ROMA - Si può restare per tre mesi nel vortice del mercato e trenta secondi nell’epicentro di un abbraccio. Una cosa non cancella l’altra, ma la seconda è una risposta - parecchio umana - a tutto quello che disumanamente può aver vissuto un ragazzo finito nel bersaglio di critiche feroci per delle semplici voci di mercato. Per diversi giorni, alla fine di giugno, nell’ambiente è passato il messaggio che Soulé fosse l’ostacolo principale al piano plusvalenze della Roma e che la sua permanenza complicasse certi piani. Ma Soulé non ha ricevuto offerte vere né dall’Arabia né dalla Premier (solo sondaggi, come quelli del Dortmund) e ha sempre fatto sapere che sarebbe rimasto volentieri, se glielo avessero concesso. Si sentiva dentro al progetto di Gasperini, l’allenatore che nella passata stagione lo ha schierato per 34 partite di fila tra campionato e coppe prima dello stop per la pubalgia.
La svolta di Soulé
L’abbraccio gliel’hanno dedicato i compagni, sabato sera, dopo la sfida all’Atalanta. Mati aveva appena segnato la rete della vittoria dopo l’assist su calcio d’angolo per Hermoso. Un uno-due spaziale che ha ribaltato l’inerzia di una partita stregata. Dribbling, sterzata, movimento per rientrare sul sinistro e palla all’angolino: il 2-1 è un condensato di tecnica e personalità che meritava una celebrazione collettiva. Se il calcio «è dubbio costante e decisione rapida», come sosteneva il suo illustre concittadino Osvaldo Soriano, sublime penna di Mar del Plata, Soulé lo incarna nell’essenza più intima. Una scena conferma quanto lui aspettasse una svolta: al triplice fischio ha alzato le braccia al cielo mentre l’amico Dybala gli correva incontro per ringraziarlo; poi è arrivato capitan Cristante, subito dopo Malen e ancora tutti gli altri; Molina addirittura gli è saltato addosso, Svilar lo ha preso da una parte per sussurrargli qualcosa all’orecchio e Mancini, per finire, col braccio attorno al collo lo ha stretto forte in un gesto fraterno. In quel momento è uscita per l’ennesima volta l’anima del gruppo. Con un messaggio chiaro: chi tocca uno di noi, tocca tutti noi. Soltanto Gasp, dopo Mourinho, è stato capace di creare un’alchimia simile.

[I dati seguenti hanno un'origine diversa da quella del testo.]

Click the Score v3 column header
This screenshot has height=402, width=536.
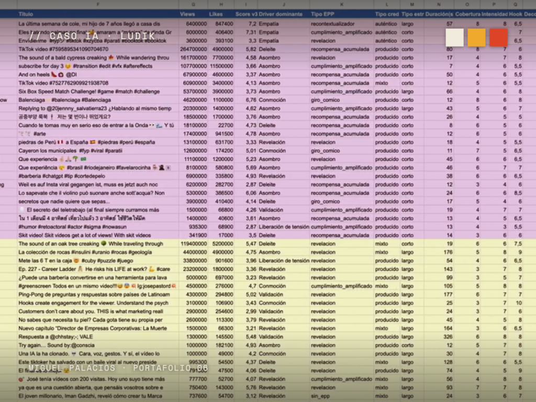pyautogui.click(x=246, y=14)
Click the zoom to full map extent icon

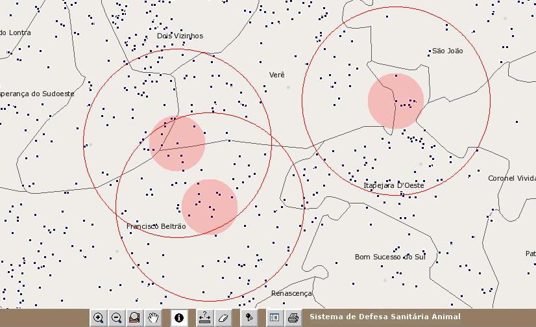(135, 318)
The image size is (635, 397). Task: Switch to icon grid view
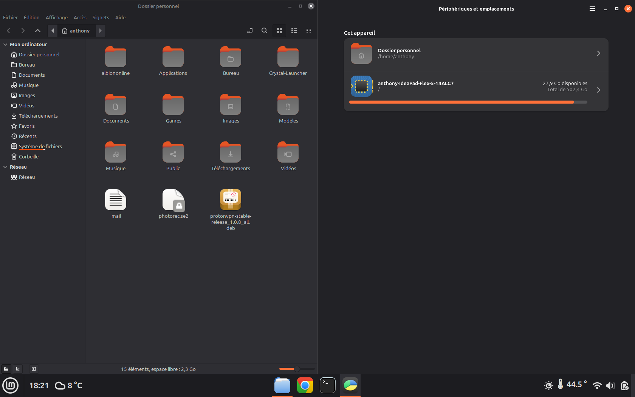pos(279,31)
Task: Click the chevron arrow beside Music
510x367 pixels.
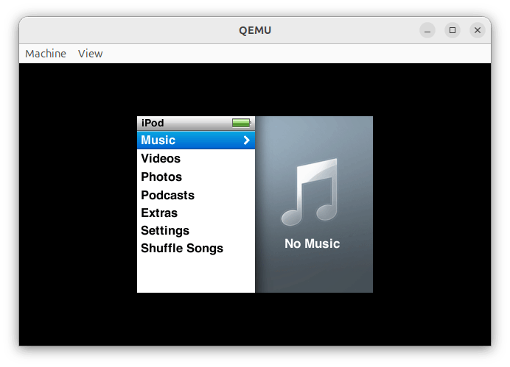Action: (247, 140)
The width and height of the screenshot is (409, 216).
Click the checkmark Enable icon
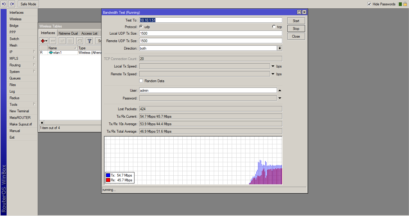pyautogui.click(x=62, y=41)
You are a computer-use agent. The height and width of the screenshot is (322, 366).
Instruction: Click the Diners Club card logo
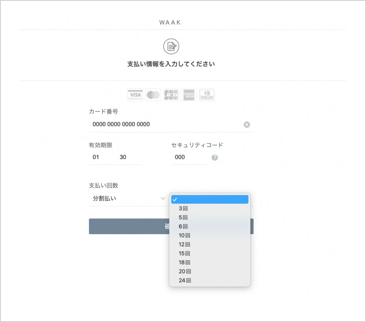[207, 95]
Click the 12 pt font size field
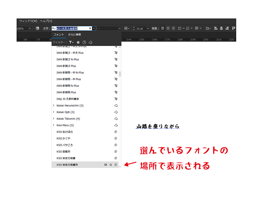The image size is (256, 211). [x=140, y=28]
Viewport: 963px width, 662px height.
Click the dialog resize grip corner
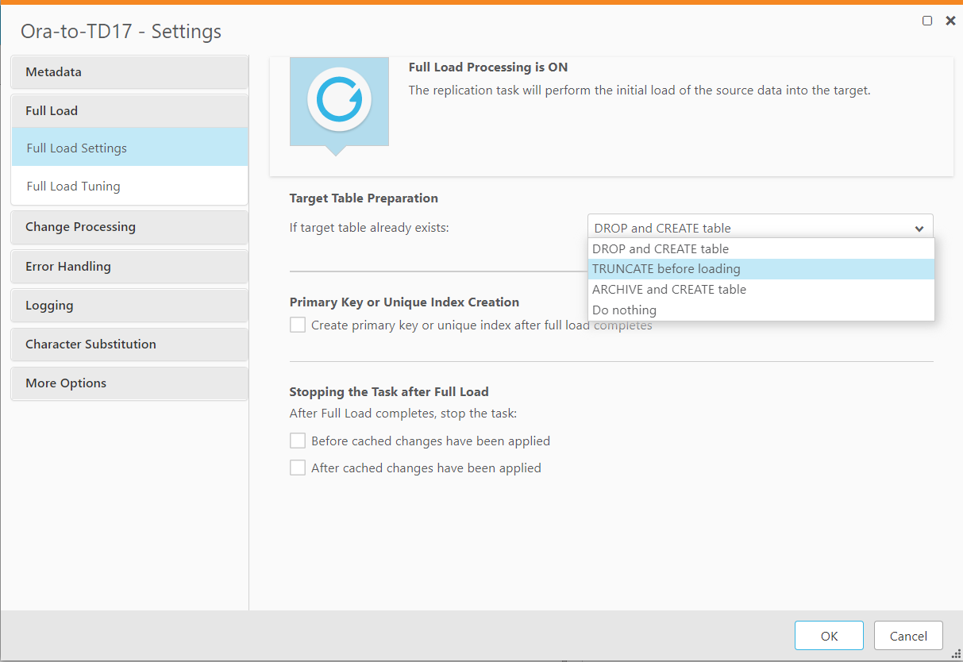coord(956,655)
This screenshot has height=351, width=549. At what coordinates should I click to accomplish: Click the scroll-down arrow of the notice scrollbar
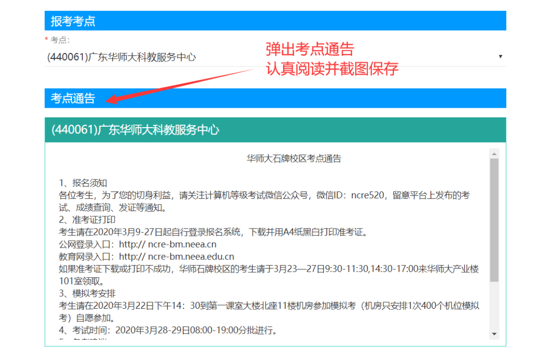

Soulé decisivo con la Roma
Contro la Fiorentina gli è stato preferito Mora, l’ultimo arrivato, a Lecce Soulé ha segnato ma è andato in gol pure l’altro. E alla terza partita è stato scelto come titolare ancora il funambolo portoghese, per il quale Friedkin arriverà a investire 50 milioni. Lo spazio, dunque, potrebbe ridursi, anche se i gol della Joyita continuano a pesare come macigni. Al suo primo anno di Roma le reti con Parma, Empoli, Lazio e Inter hanno portato 10 punti, nel 2024-25 sono stati 15 tra A ed Europa. Dieci dei 14 gol totali in maglia Roma sono valsi 28 punti in classifica. Tra Frosinone e Roma è sempre andato in doppia cifra tra marcature e assist: 14 nel 2023-24 (11 reti e 3 passaggi chiave), 10 nel 2024-25 (5 e 5), 11 nel 2025-26 (6 e 5), la stagione in cui si stava esaltando prima dello stop di febbraio. Ci ha messo 50 giorni per curare la pubalgia, o quanto meno per domarla e limitarne gli effetti. E anche se al nuovo raduno «si è presentato in sovrappeso» - parola di Gasp - alla prova del campo è arrivato tirato a lucido. Ed è quello che poi conta davvero.